• **Задание 1**
Выпишите все фамилии людей, которые упоминаются в отрывке.
• **Задание 2**
Сверьте с отрывком утверждения (a), (b) и (c) и для каждого ответьте «да» или «нет», приведя решающие слова из текста.
(a) Сурков переходит в «Красную звезду».
(b) Автор сам добивается перевода в «Красную звезду».
(c) Отпуск разрешен до 15 июня.

• **Фрагмент документа**
■ ■ ■ ■ ■ ■ ■
27. V А.Т. – М.И. Москва – Чистополь (с оказией)

…Я сегодня не могу сказать, что со мной будет завтра. Вдруг позвонят и прикажут садиться в поезд «Красноармейская правда», которая может убыть со дня на день. Меня туда настойчиво сватают, так как А. Сурков переходит в «Красную звезду». Правда, в «Красной звезде» идет какая-то речь и обо мне самом. Но так как я сам туда не суюсь, инициативу не проявляю, то ничего покамест не слышно. А в этой газете, передовой по очерку, статье и фельетону, не хватает только солидного поэта. Но все это сказать Ортенбергу должен не я, а кто-то со стороны. Может быть, это сделает Вася Гроссман по приезде своем, если не будет поздно… в том смысле… что меня могут уже «предписать» куда-нибудь…

…В недавнем докладе на парторганизации Сурков заявил, что стоило появиться Твардовскому в Москве, как появилась новая и особая линия в поэзии Отечественной войны…

3. VI

Справка:

Выдана старшему батальонному комиссару т. Твардовскому А.Т. в том, что ему разрешено выехать в г. Чистополь по семейным обстоятельствам. Срок отпуска с 4 июня по 10 июня 1942 г.
■ ■ ■ ■ ■ ■ ■
• **Собранные данные**
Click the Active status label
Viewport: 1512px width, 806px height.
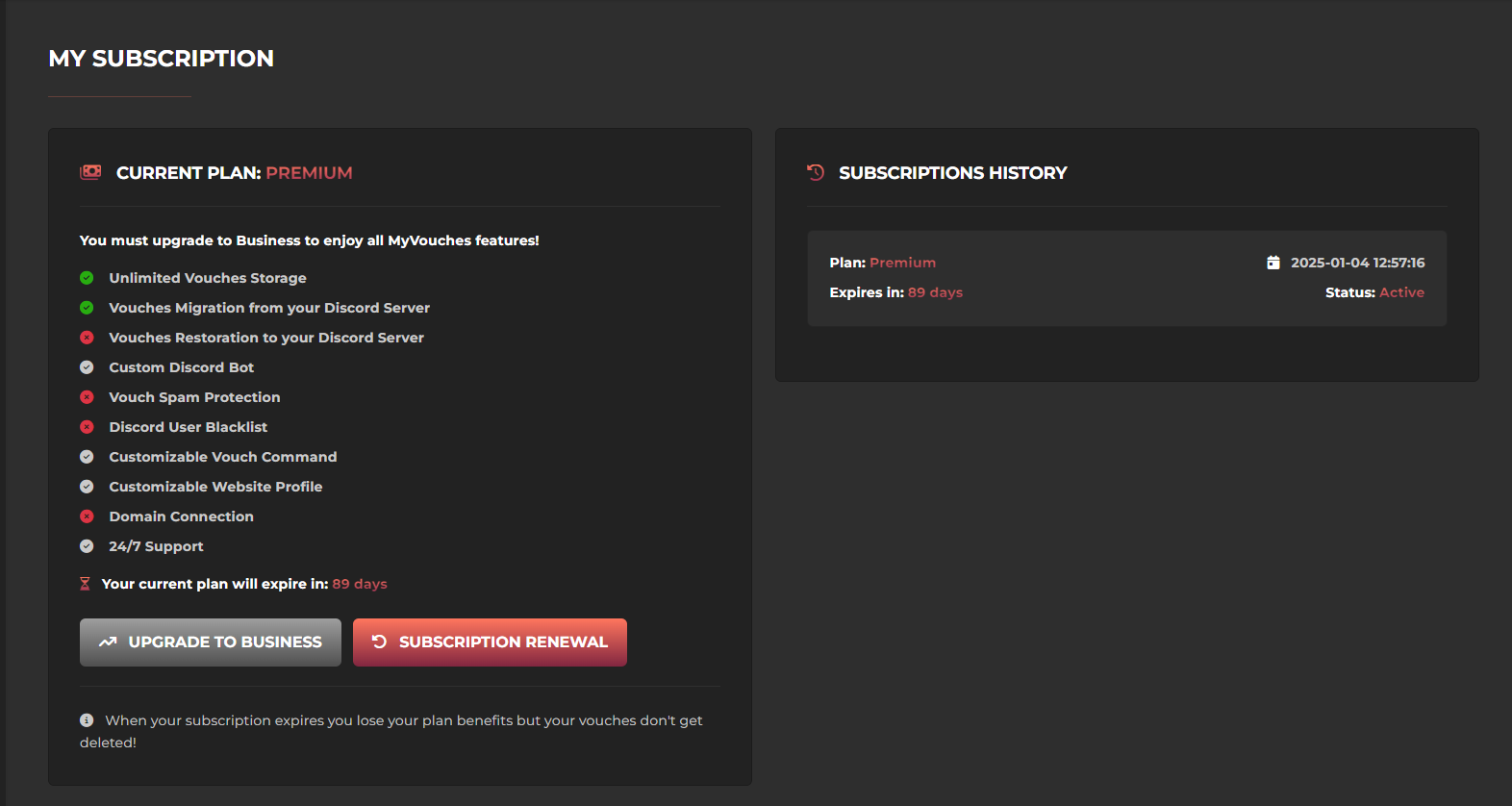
■ ■ ■ ■ ■ ■ ■
• **Ответ к заданию 1**
Сурков, Ортенберг, Гроссман, Твардовский

• **Ответ к заданию 2**
(a) Да: «так как А. Сурков переходит в «Красную звезду»».
(b) Нет: «я сам туда не суюсь, инициативу не проявляю».
(c) Нет: «Срок отпуска с 4 июня по 10 июня 1942 г.»